Actions for Declaratory Relief / Declaratory Judgment
Sometimes a party pursues what is known as an action for declaratory relief or declaratory judgment– for a trial court to declare their rights with respect to the application of a written document or instrument. In this manner, Florida Statute s. 86.021 states:
Any person claiming to be interested or who may be in doubt about his or her rights under a deed, will, contract, or other article, memorandum, or instrument in writing or whose rights, status, or other equitable or legal relations are affected by a statute, or any regulation made under statutory authority, or by municipal ordinance, contract, deed, will, franchise, or other article, memorandum, or instrument in writing may have determined any question of construction or validity arising under such statute, regulation, municipal ordinance, contract, deed, will, franchise, or other article, memorandum, or instrument in writing, or any part thereof, and obtain a declaration of rights, status, or other equitable or legal relations thereunder.
It has long been held that with respect to actions for declaratory relief:
Before any proceeding for declaratory relief should be entertained it should be clearly made to appear that there is a bona fide, actual, present practical need for the declaration; that the declaration should deal with a present, ascertained or ascertainable state of facts or present controversy as to a state of facts; that some immunity, power, privilege or right of the complaining party is dependent upon the facts or the law applicable to the facts; that there is some person or persons who have, or reasonably may have an actual, present, adverse and antagonistic interest in the subject matter, either in fact or law; that the antagonistic and adverse interests are all before the court by proper process or class representation and that the relief sought is not merely the giving of legal advice by the courts or the answer to questions propounded from curiosity.

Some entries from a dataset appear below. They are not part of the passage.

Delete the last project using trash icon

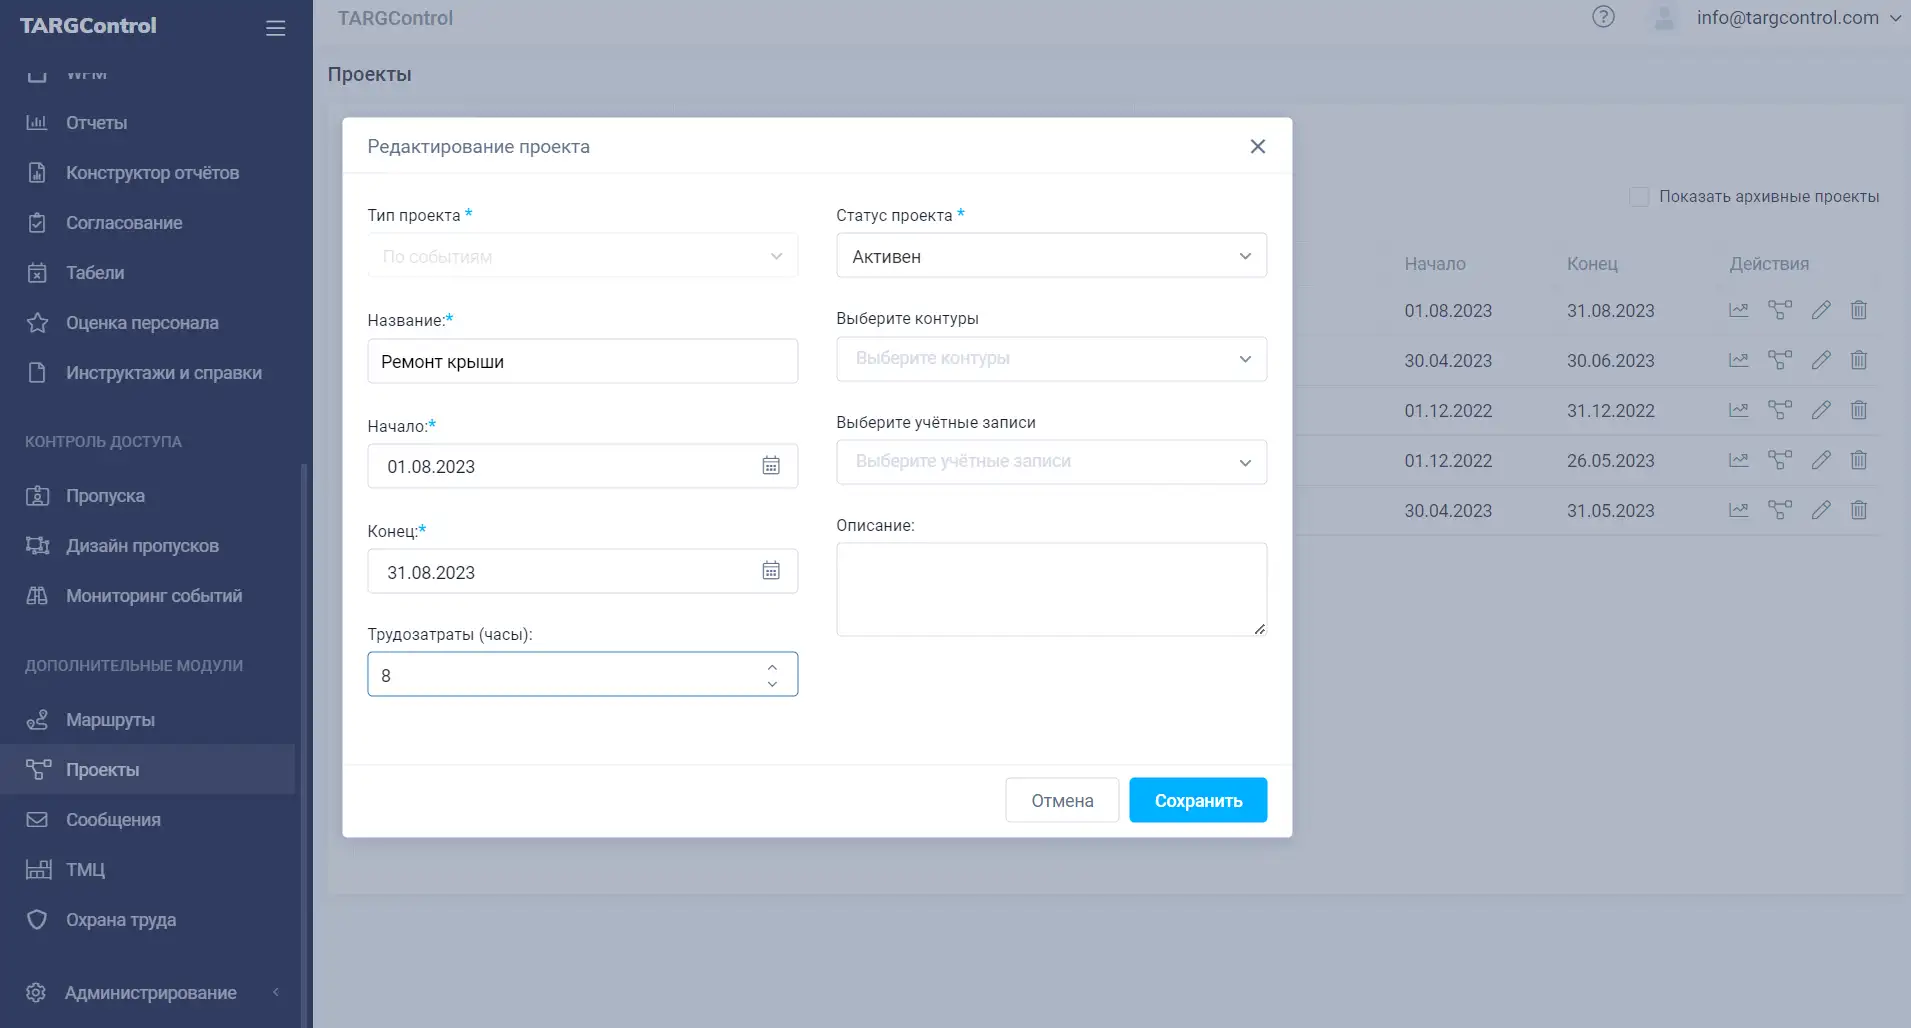(x=1859, y=510)
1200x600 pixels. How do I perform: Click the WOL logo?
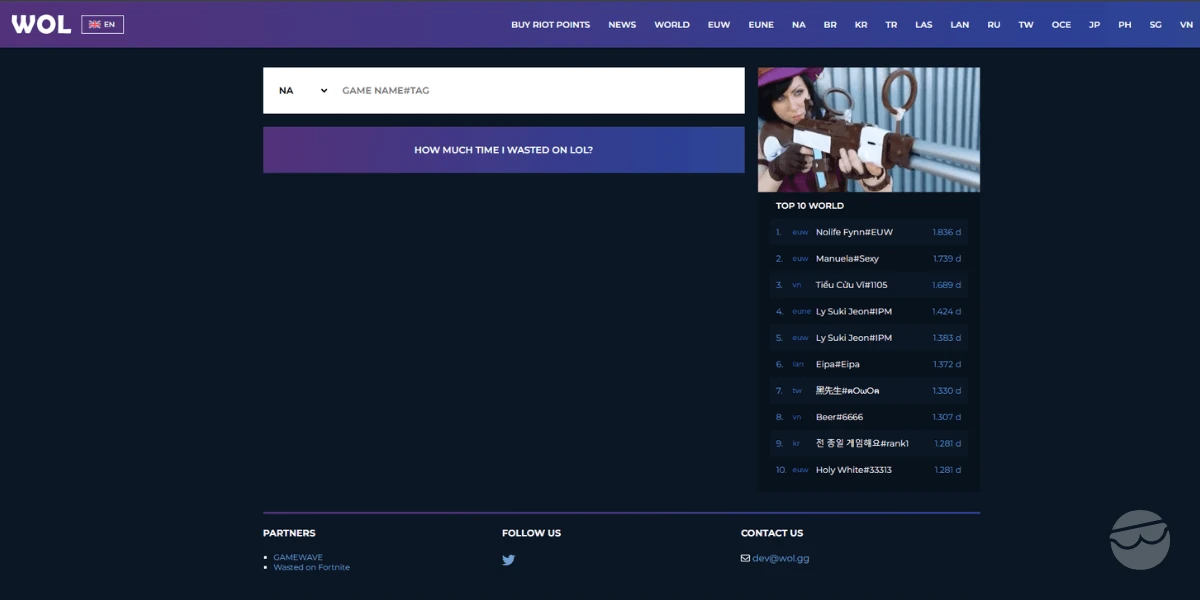[41, 24]
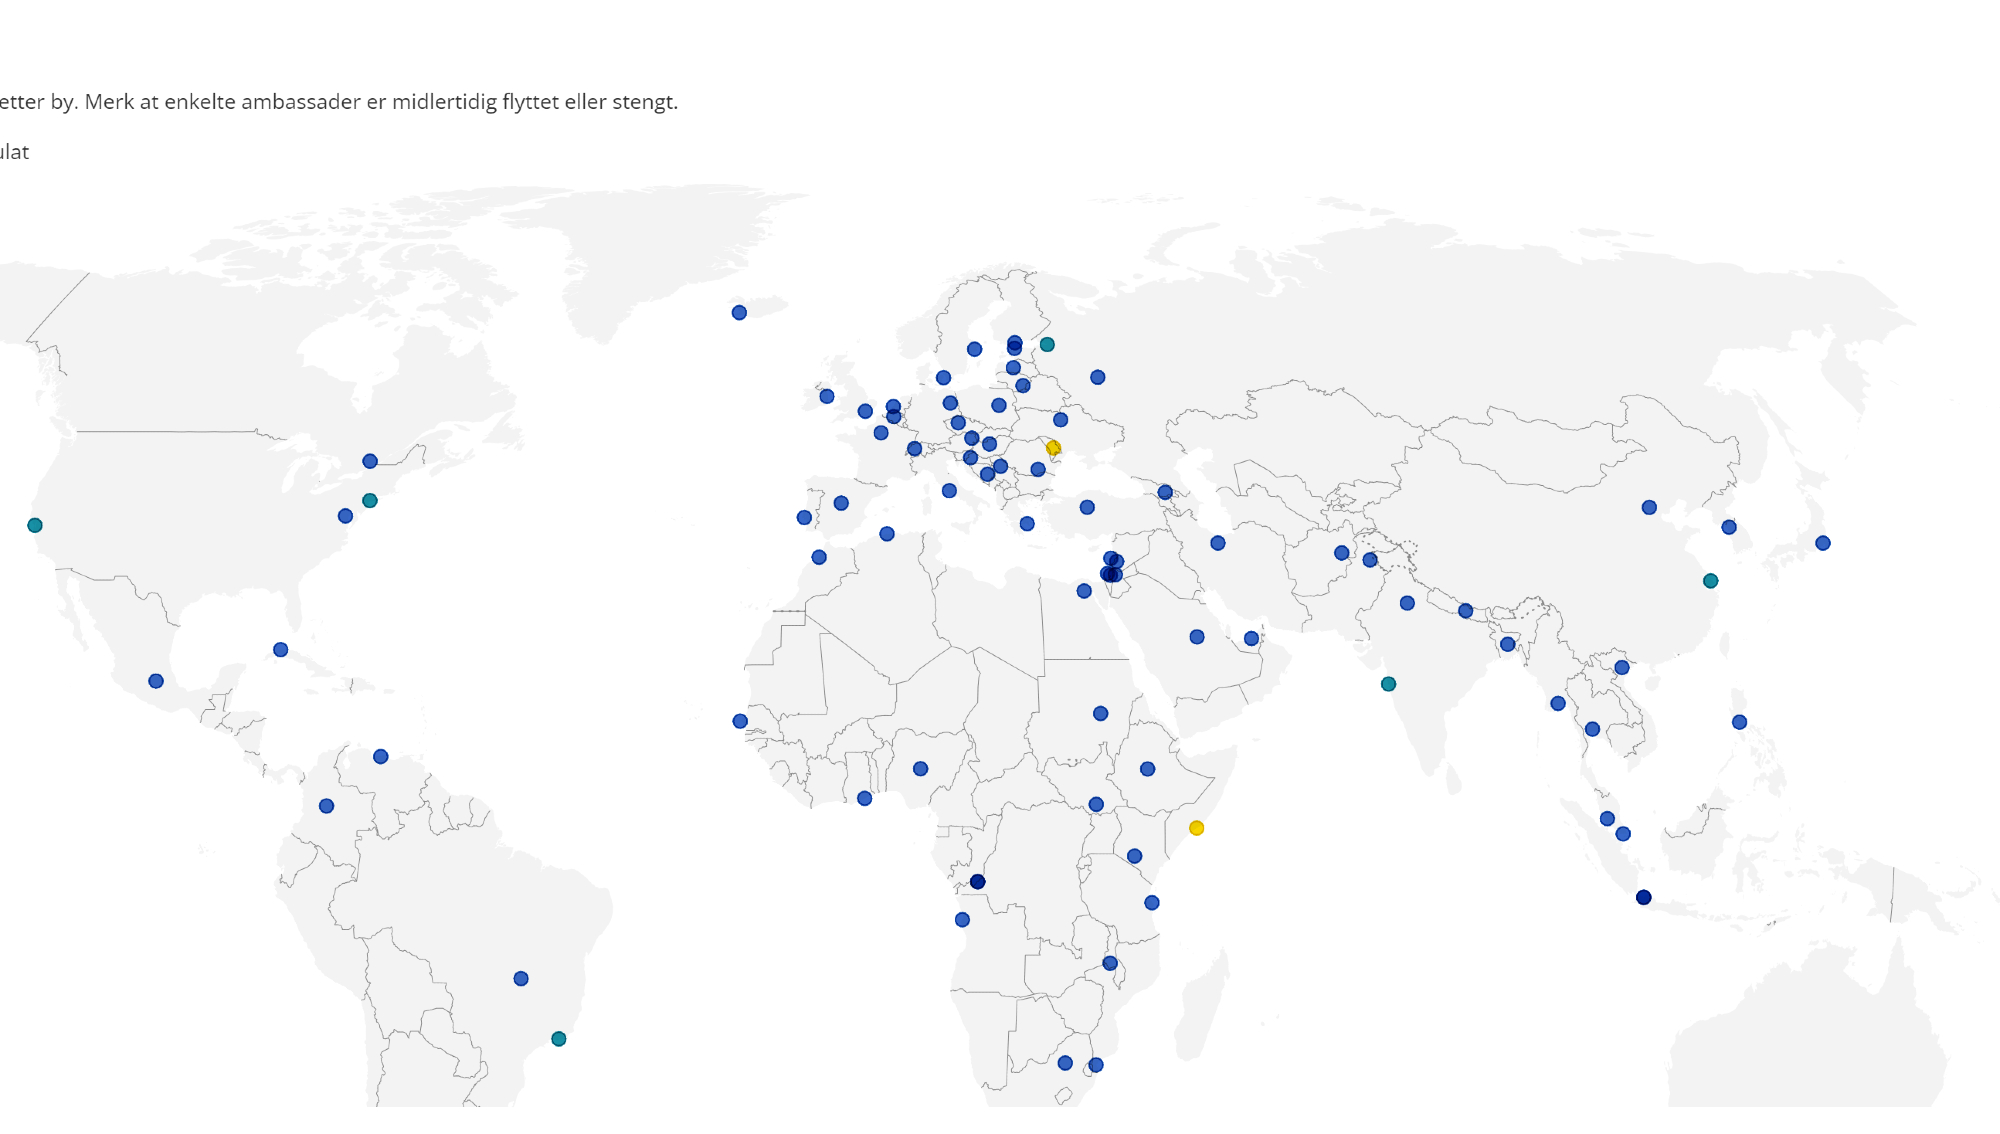Select the yellow marker in Moldova
2000x1134 pixels.
pyautogui.click(x=1053, y=448)
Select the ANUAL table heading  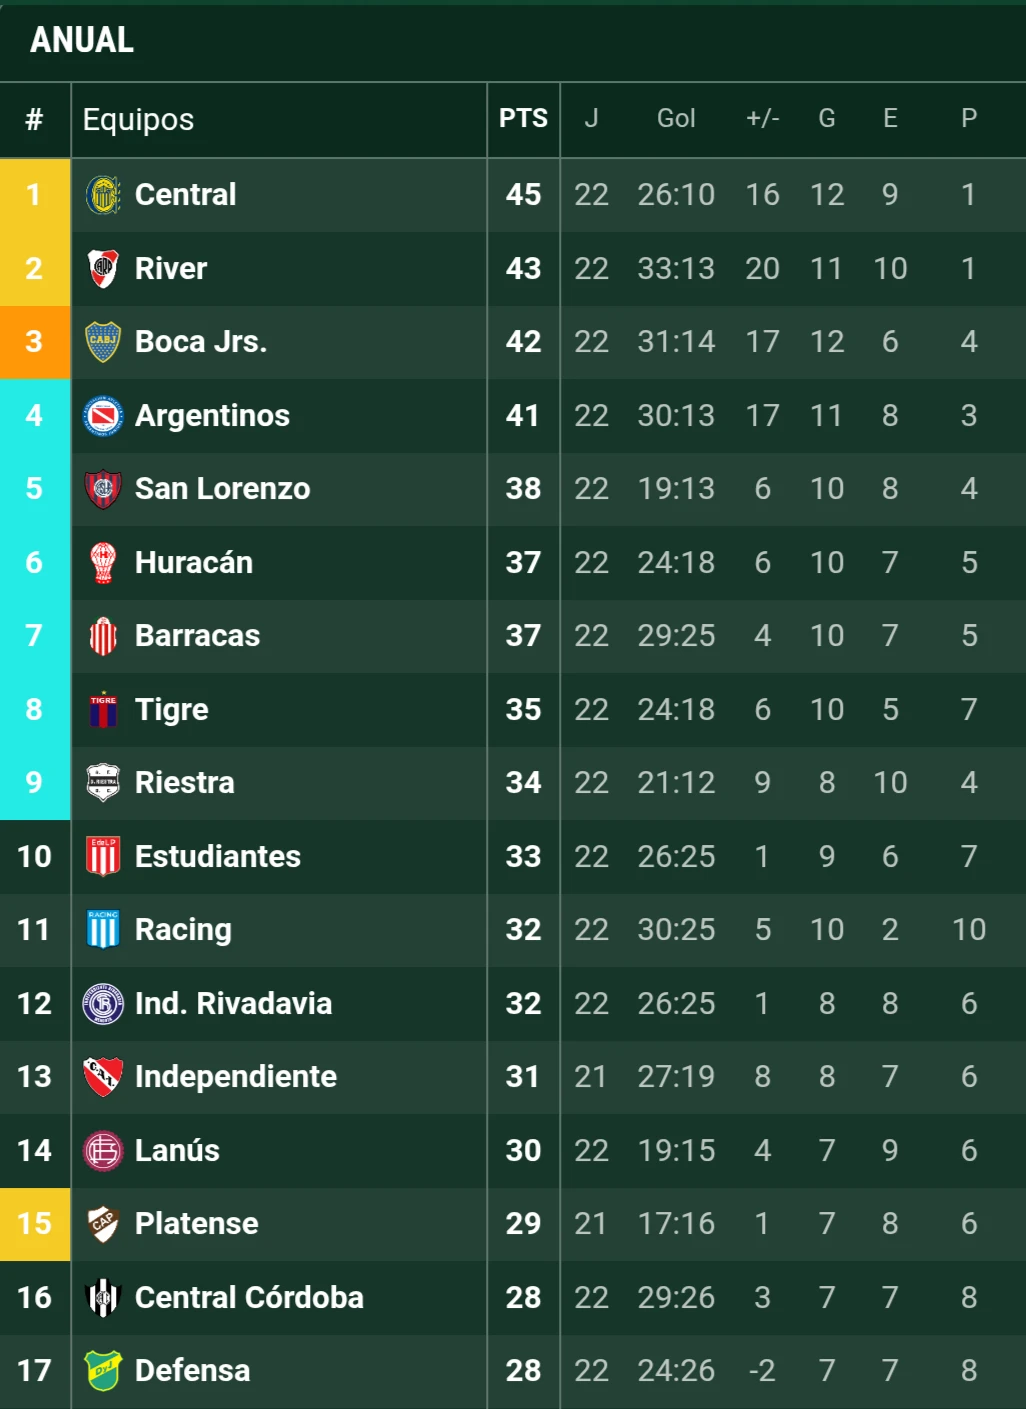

Ahearn v. Mayo Clinic, 180 So.3d 165, 174 (Fla. 1st DCA 2015) quoting May v. Holley, 59 So.2d 636, 639 (Fla. 1952) (courts are not going to entertain hypothetical facts or facts that are contingent in nature to address the possibility of a legal injury).
Courts, however, are not going to render an advisory opinion about a future possibility of a legal injury because this means there is NOT a present injury at the time the declaration is being sought. See Apthorp v. Detzner, 162 So.3d 236 (Fla. 1st DCA 2015). Thus, it is imperative that there is a “bona fide, actual, present practical need for the declaration” dealing with the application of an actual fact pattern and these allegations should be included in the lawsuit seeking declaratory relief. See Ahearn, 180 So.3d at 174.
Generally, and subject so some exceptions, actions for declaratory relief must be filed in the trial court that has jurisdiction over that party’s monetary claims. For example, if you are moving for an action for declaratory relief in a civil matter where you are seeking in excess of $15,000 in damages, then the action for declaratory relief must be filed in a circuit court (since a circuit court has subject matter jurisdiction over matters in excess of $15,000). Conversely, if you are moving for an action for declaratory relief in a civil matter where you are seeking damages up to and including $15,000 in damages, then the action for declaratory relief must be filed in county court (since a county court has subject matter jurisdiction over matters up to and including $15,000 in damages). This jurisdictional requirement is set forth in the following relevant language in Florida Statute s. 86.011:
The circuit and county courts have jurisdiction within their respective jurisdictional amounts to declare rights, status, and other equitable or legal relations whether or not further relief is or could be claimed. No action or procedure is open to objection on the ground that a declaratory judgment is demanded. The court’s declaration may be either affirmative or negative in form and effect and such declaration has the force and effect of a final judgment.